Need for speed: looping over subdataframes to construct lags

I have a very large DataFrame with columns j, t, b, b_t.

I am creating a new column s by df.s = df.b
and then I am making changes to the values in s depending on certain conditions of whether b_t and t differ, for each group j. The following code shows the changes I am making. It works but it takes forever:

for g in groupby(df, :j)
   g.s = ifelse.(g.b_t .== g.t .- 1, lag(g.b, -1), g.b )
end

The lag function uses ShiftedArrays package.

Even putting the above loop in a function, and making it available @everywhere with using Distributed to parallelize it, only has modest gains in speed.
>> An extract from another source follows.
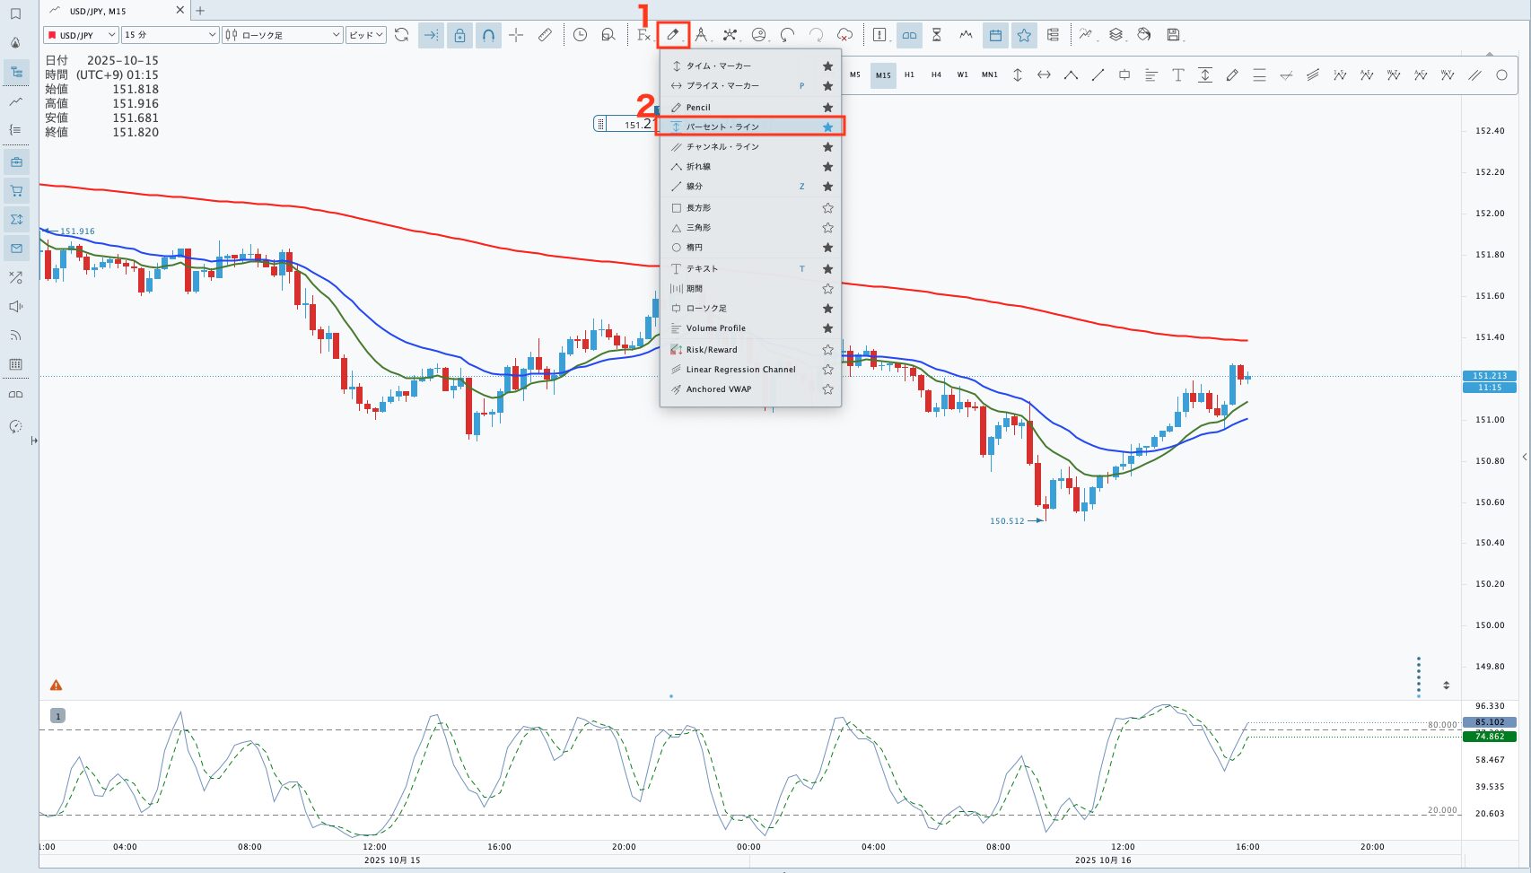Click the undo arrow icon
Screen dimensions: 1531x873
787,35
I am wondering is there an easy efficiency gain that I am missing here. Thanks!

First comment is that df.s = df.b is not a good pattern. It creates alias of :s and :b. They have the same memory location. Do transform!(df, :b => :s) or df.s = copy(df.b) to ensure you have a copy.
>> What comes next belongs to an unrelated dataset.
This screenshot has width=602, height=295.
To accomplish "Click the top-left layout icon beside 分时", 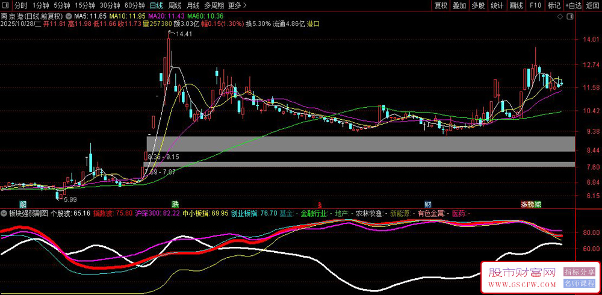I will coord(6,5).
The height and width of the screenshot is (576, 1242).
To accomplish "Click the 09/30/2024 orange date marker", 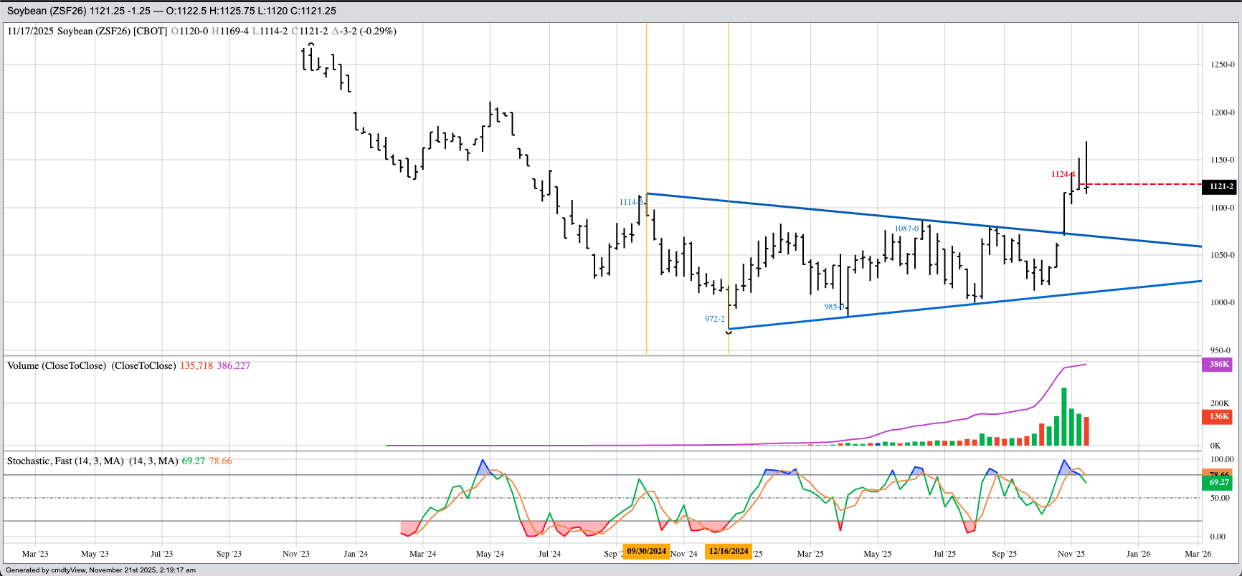I will coord(647,552).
Having said this it is likely this is not needed at all as it should be enough to just write:

transform!(groupby(df, :j), [:b, :t, :b_t] => ((b, t, b_t) -> ifelse.(b_t .== t .- 1, lag(b, -1), b)) => :s)
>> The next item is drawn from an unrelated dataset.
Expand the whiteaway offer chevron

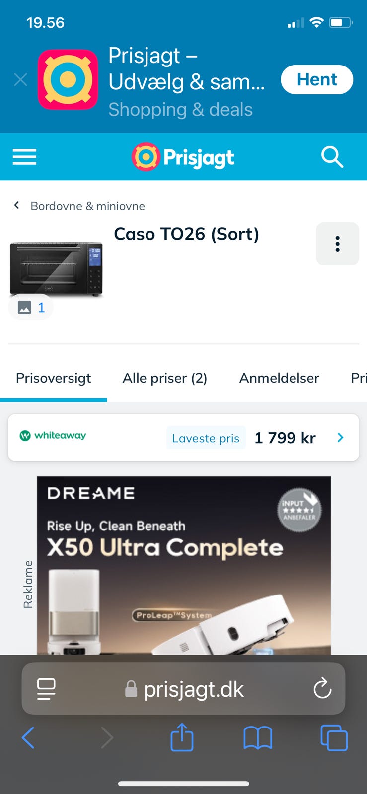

It is possible to further improve the performance as this solution does some unnecessary allocations, but maybe this is already good enough.

Thanks so much @bkamins ! It improved speed. And also thanks for correcting my sloppy assignment of b !

Can you clarify what is the desired result here? The lag function depends on the ordering of rows. Yet a database relation has no record order. A DataFrame does have row order, but it is implicit with DataFrame construction, and the groupby guarantee of order should be looked up in the docs or code or @bkamins. If b_t and t are “time” ordering within groups, perhaps somehow sorting the DataFrame can make this whole operation quicker.

Yes they are time variables. The data was already sorted. I did not mention that small detail because if not, the exercise would have been incorrect regardless.

groupby guarantees to keep the row order within groups. That is one of the crucal advantages of having a data frame over just a data base.

you could try to see if a for loop is not more suitable for your case

@views for i in 1:length(b)-1
    if b_t[i]==t[i]-1
        b[i]=b[i+1]
    end
end
if b_t[end]==t[end]-1
    b[end]==missing
end
end